-- begin Records to process --

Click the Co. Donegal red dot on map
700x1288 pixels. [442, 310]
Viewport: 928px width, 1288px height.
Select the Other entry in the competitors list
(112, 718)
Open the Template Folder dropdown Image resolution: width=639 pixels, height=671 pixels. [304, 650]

-- end Records to process --
-- begin Records to process --

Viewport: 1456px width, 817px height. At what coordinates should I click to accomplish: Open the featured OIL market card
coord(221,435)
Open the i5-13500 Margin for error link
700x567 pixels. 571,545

-- end Records to process --
-- begin Records to process --

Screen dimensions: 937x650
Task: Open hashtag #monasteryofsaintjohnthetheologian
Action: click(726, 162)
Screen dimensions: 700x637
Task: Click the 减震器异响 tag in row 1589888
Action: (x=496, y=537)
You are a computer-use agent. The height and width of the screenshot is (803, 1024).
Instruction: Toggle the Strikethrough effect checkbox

-- end Records to process --

Task statement: Scale everything from the line containing "Viewport: 928px width, 1288px height." down through the line containing "Open the Template", both included, by repeating those lines of data in full. Multiply each coordinate in the answers by 0.75 and round it to a whole number, with halves rounded up.

Complete output:
Viewport: 928px width, 1288px height.
Select the Other entry in the competitors list
(84, 539)
Open the Template Folder dropdown Image resolution: width=639 pixels, height=671 pixels. [228, 488]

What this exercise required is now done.